Antarctic Caves Found to be Home to “New World” of Plants and Animals, Heated by Volcano

In Antarctic ice, cave systems exist underneath the Ross Island volcano Mount Erebus. Recently, it was discovered that the ice could be the breeding ground for an “exciting new world,” according to scientists from Australia National University.

They analyzed DNA obtained from the cave system, and found samples they couldn’t fully identify. Apparently being unable to identify such a specimen is an anomaly, and it indicates that unidentified species are living in the unique environment. Moss, algae, and other life was found to thrive there.

The caves in close proximity to volcanic Mount Erebus are among the hottest locations on the continent of Antarctica, along with other geothermally heated areas.
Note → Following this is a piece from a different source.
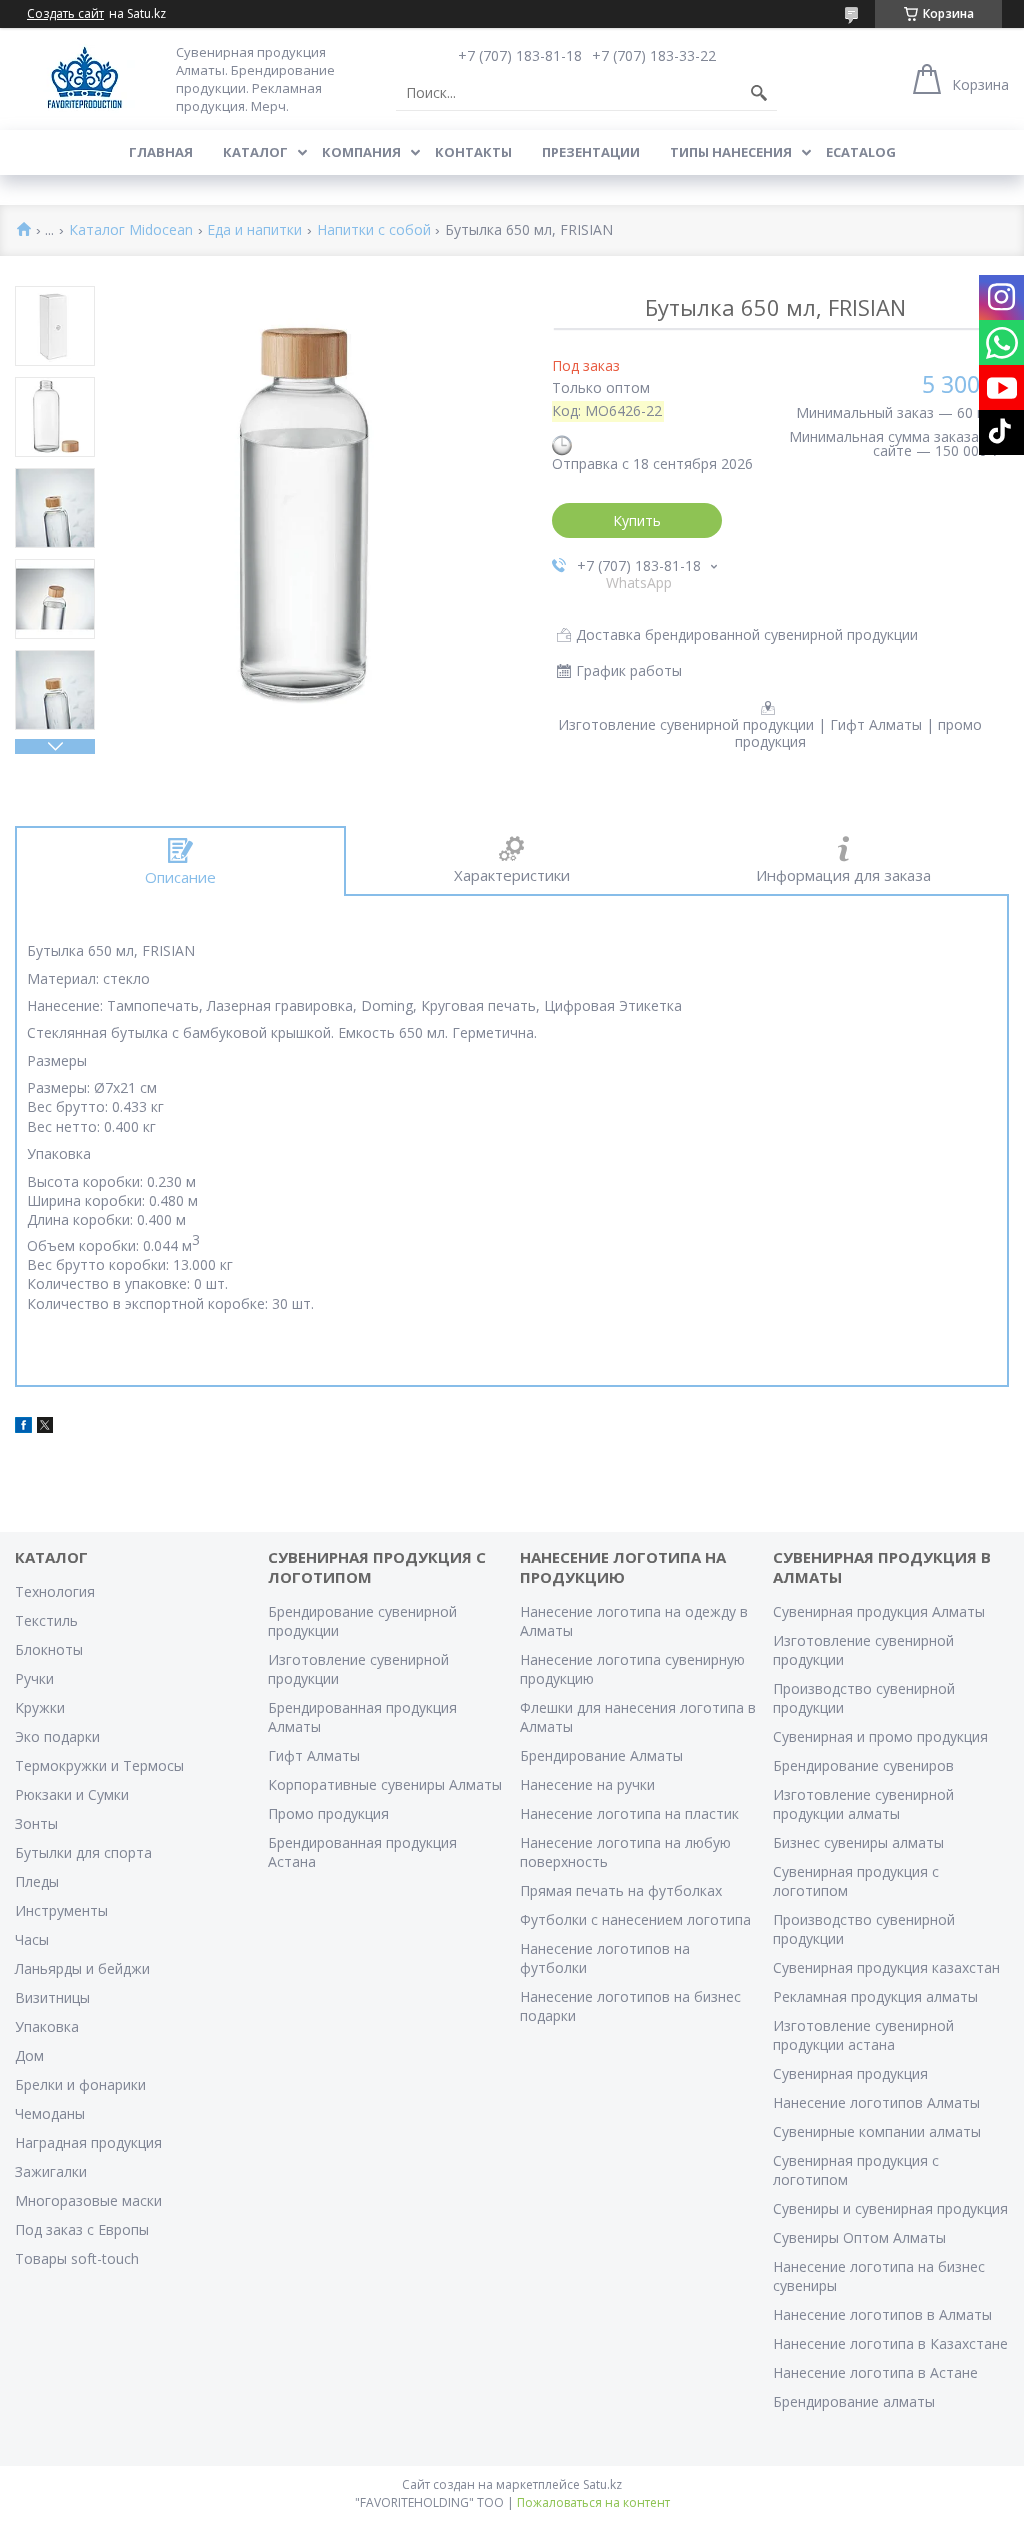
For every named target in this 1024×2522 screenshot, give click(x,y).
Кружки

Heat from the volcano has created vents in the ice, causing volcanic steam to hollow out ice and form “extensive and interconnected cave systems,” according to Newsweek.

“It can be really warm inside the caves—up to 25 degrees Celsius [77 degrees Fahrenheit] in some caves,” the lead researcher on the effort Ceidwen Fraser said. “You could wear a T-shirt in there and be pretty comfortable. There’s light near the cave mouths, and light filters deeper into some caves where the overlying ice is thin.”

The study was published in a journal titled Polar Biology. In it, a team obtained soil samples from 3 volcanoes in Victoria Land, Antarctica, and from Mount Erebus’ subglacial caves.

The study found many different types of moss, arthropods, nematodes, and algae at every single site. The findings suggest that geothermal areas (heated by volcanic activity) can support life even when it is like an island, far detached from survivable conditions for miles outside the geothermal region.

Fraser said:

“The results from this study give us a tantalizing glimpse of what might live beneath the ice in Antarctica—there might even be new species of animals and plants.”

The researchers added that volcanoes and their subglacial caves are still actively being discovered in Antarctica. The study said:

“Despite recent advances in our broad understanding of Antarctic biodiversity, we still know little about life in the continent’s subglacial cave systems, which may harbor diverse and complex communities.”

Knowing how life seems to thrive in any place even remotely habitable for it on planet Earth, how likely is it that we are alone in the universe, or even the Solar System?